Let's say we have a probabilistic event, and we want to store a history of its occurrences. We can return to our scenario with Anansi for this.

Anansi finally told you that the coin wasn't fair, so you decided to play a game with a four-sided die that he had in his pocket instead. (A pyramidal die, basically — look it up if you've never seen a d4 before.) You'll roll the die a bunch of times and then tally up your score after 20 rolls — so you need to save the results of your rolls in a string. For convenience, the die has numbers 0 to 3 on it instead of 1 to 4.

You could store it as follows:

3 2 1 2 3 2 2 1 3 1 2 2 2 2 2 2 3 3 0 2

In a computer that would be stored in bits (spaces added for readability; in reality there are no spaces between numbers):

11 10 01 10 11 10 10 01 11 01 10 10 10 10 10 10 11 11 00 10

But let's say, for the sake of illustration, our storage space is super limited. Is there way to compress this string — any shorter representation of it that could still save it exactly?

The answer is, basically, "not really." Shannon's source coding theorem formalizes this. Source coding is what we call it when we encode the output of an information source into symbols from an alphabet, usually bits, such that it's invertible, i.e. you can undo the encoding to get the original output of the information source. For our current purposes, this information source needs to be discrete, like dice rolls or words in spoken English, not a continuous function. (You can extend these ideas to continuous functions, but that's a separate domain called rate-distortion theory, which I currently know nothing about.)

Shannon's source coding theorem states that (a) the upper bound on efficiency of compression for a discrete information source generated by a random variable is the entropy of that random variable, and (b) you can create encodings that get arbitrarily close to that bound.

Let's unpack that a bit. (A) is placing a bound on how well you can compress a sequence like the one we have above.
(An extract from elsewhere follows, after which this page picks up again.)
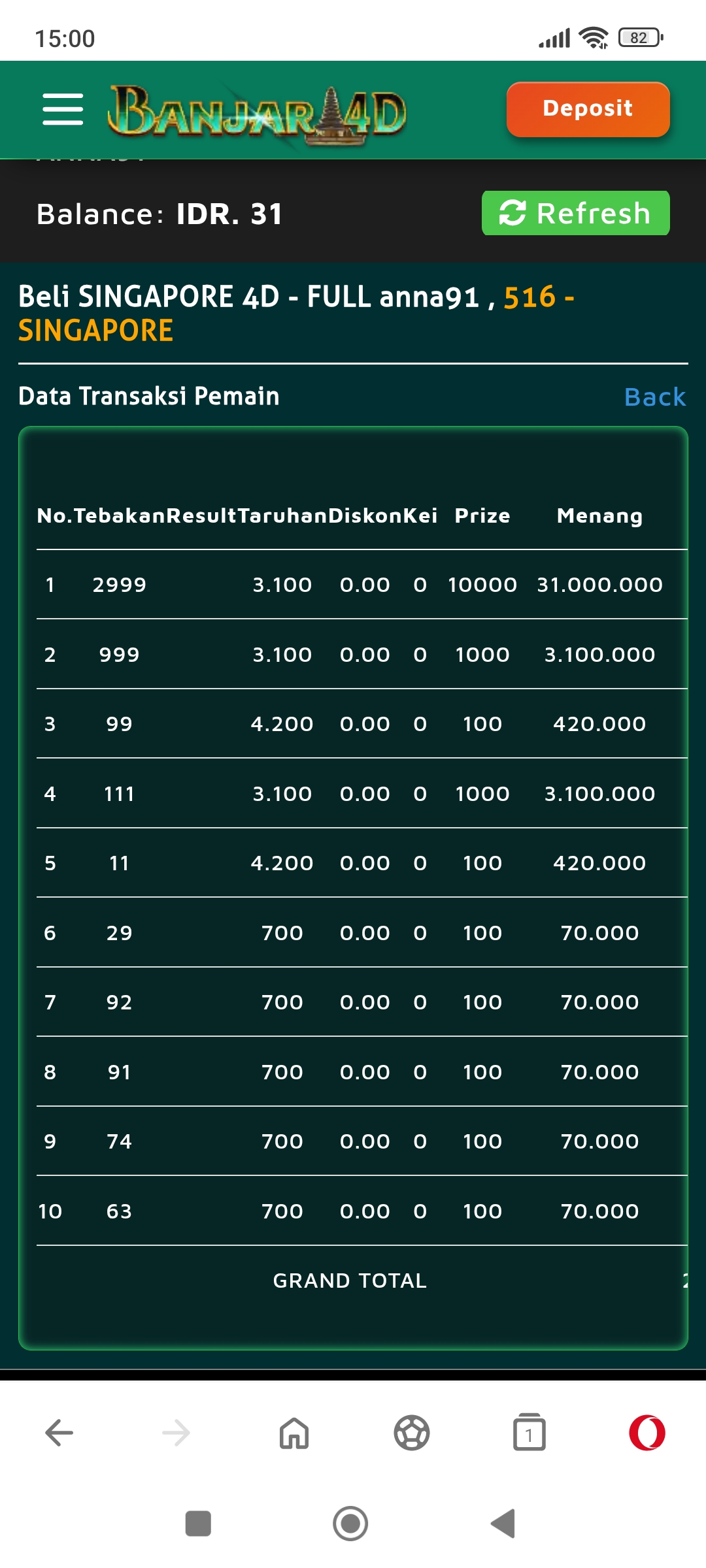This screenshot has width=706, height=1568.
Task: Open the hamburger menu icon
Action: 63,109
The actual mathematical formulation says that the average number of bits per symbol can't be less than the entropy of the variable.

Let's walk through an example using the 4-sided die and our formulas from above. The entropy of our 4-sided die — assuming it's fair — is the sum over each possible outcome's probability times the information it would give us. (Note that I'm going back to $\log_2$ because we're using bit representations of the code and it's nice if we use that.)
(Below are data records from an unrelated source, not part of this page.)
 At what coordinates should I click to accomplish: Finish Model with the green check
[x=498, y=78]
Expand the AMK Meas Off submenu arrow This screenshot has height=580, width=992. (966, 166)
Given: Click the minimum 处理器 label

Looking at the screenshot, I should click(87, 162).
$$ \textbf{(1)} \space \space H(\text{4-sided die}) = \sum_{x \space \in \space \text{outcomes}} P(x) \cdot \log_2 \frac{1}{P(x)}$$ $$ \textbf{(2)} \space \space H(\text{4-sided die}) = 4 (0.25 \log_2(1/0.25) $$ $$ \textbf{(3)} \space \space H(\text{4-sided die}) = \log_2(4)= 2 \: \text{bits}$$ So our entropy is 2 bits. As you saw above, we were storing our scores in two-bit numbers (spaces added for readability):

11 10 01 10 11 10 10 01 11 01 10 10 10 10 10 10 11 11 00 10

Which is great! That means we have an ideal encoding — the code rate (this is the technical term for "number of bits in the encoding, per symbol in the original source.") is 2 bits, which is equal to the entropy.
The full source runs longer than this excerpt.